Nashville family band The New Respects went quieter than most at the start of the pandemic. Its members had hurtled out of their teens and into their first several years of dropping music and landing song placements and tour slots on the strength of hooky, muscled-up rock riffs, then began to embrace their inclinations toward effervescently danceable pop-R&B. After all of that, it was necessary to stop and reconsider almost everything. They had amicable partings with the group's label and a sibling bandmate, and started producing themselves, taking greater control over their sound.

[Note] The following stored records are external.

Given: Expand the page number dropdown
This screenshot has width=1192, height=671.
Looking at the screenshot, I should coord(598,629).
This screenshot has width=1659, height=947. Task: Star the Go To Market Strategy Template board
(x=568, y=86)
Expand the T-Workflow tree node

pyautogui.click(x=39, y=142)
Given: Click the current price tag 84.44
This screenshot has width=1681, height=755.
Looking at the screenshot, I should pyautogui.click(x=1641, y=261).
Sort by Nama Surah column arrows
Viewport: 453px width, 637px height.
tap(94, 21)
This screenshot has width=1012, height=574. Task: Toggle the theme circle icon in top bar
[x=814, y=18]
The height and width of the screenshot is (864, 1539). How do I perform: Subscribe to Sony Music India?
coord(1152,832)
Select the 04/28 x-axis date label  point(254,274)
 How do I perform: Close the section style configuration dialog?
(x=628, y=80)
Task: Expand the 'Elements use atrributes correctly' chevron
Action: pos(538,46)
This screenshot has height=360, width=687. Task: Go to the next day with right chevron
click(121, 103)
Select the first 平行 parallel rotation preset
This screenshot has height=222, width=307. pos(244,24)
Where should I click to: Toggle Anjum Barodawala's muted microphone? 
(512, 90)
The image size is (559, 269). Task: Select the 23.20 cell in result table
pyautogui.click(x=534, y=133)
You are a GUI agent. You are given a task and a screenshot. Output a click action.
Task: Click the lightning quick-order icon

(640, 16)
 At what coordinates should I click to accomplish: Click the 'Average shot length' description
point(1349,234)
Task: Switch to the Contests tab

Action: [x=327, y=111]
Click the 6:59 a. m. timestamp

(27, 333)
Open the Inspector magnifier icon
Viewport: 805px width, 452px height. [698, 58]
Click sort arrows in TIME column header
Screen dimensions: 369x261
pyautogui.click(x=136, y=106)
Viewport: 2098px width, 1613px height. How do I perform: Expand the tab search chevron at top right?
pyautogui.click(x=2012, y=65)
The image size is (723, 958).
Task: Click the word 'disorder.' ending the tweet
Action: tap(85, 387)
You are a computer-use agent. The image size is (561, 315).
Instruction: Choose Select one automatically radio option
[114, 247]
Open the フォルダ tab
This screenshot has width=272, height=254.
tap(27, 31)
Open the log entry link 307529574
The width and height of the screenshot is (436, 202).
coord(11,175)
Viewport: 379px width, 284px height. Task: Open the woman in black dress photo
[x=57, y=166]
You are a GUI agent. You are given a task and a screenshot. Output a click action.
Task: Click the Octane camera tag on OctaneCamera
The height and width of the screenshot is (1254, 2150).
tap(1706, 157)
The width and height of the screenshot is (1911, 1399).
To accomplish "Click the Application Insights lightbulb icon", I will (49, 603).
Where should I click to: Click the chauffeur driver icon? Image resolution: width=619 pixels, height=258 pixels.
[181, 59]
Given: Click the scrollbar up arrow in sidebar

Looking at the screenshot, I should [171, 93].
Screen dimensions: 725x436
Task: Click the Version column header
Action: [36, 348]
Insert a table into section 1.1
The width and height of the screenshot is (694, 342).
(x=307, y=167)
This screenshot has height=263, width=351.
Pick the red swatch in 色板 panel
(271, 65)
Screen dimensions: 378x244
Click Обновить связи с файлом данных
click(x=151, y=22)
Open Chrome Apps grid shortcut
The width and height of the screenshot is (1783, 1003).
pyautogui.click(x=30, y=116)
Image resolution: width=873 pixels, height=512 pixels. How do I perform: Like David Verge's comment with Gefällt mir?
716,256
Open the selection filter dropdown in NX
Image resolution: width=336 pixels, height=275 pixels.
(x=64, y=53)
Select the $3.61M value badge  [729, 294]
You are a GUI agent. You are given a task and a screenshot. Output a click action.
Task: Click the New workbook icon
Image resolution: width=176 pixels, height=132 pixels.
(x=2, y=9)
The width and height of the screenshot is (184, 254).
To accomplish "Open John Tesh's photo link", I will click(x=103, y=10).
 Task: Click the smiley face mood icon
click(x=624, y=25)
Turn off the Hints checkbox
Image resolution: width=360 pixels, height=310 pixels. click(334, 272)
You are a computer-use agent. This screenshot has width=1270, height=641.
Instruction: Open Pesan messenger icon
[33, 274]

Drummer Darius Fitzgerald, lead guitarist Zandy Mowry and lead singer Jasmine Mullen have a newly clarified musical identity; the new New Respects are earnestly playful architects of groove-powered pop uplift. "Don't Worry" is the first artifact of this era. Mullen offers sly reassurances over a brisk, lean beat, her sinuous lines made wispy and brittle by effects. Then her bandmates slide in next to her with precision harmonies and a synth bassline that's all staccato syncopation, recalling gleaming studio craft from the dawn of the 2000s and earlier. The uncertainty introduced by the minor key melody and chord progression gives dimension to the invitation to brush away worries; the concerns are felt even as they're banished. "We're always thinking about what way we want people's bodies to move when we're making a song," Mullen observed. "And we also just wanted to tell everybody, 'Yeah, sometimes life is crazy. And when you feel the tension rising in your body, sometimes all you can do is let it go and dance a little bit.' "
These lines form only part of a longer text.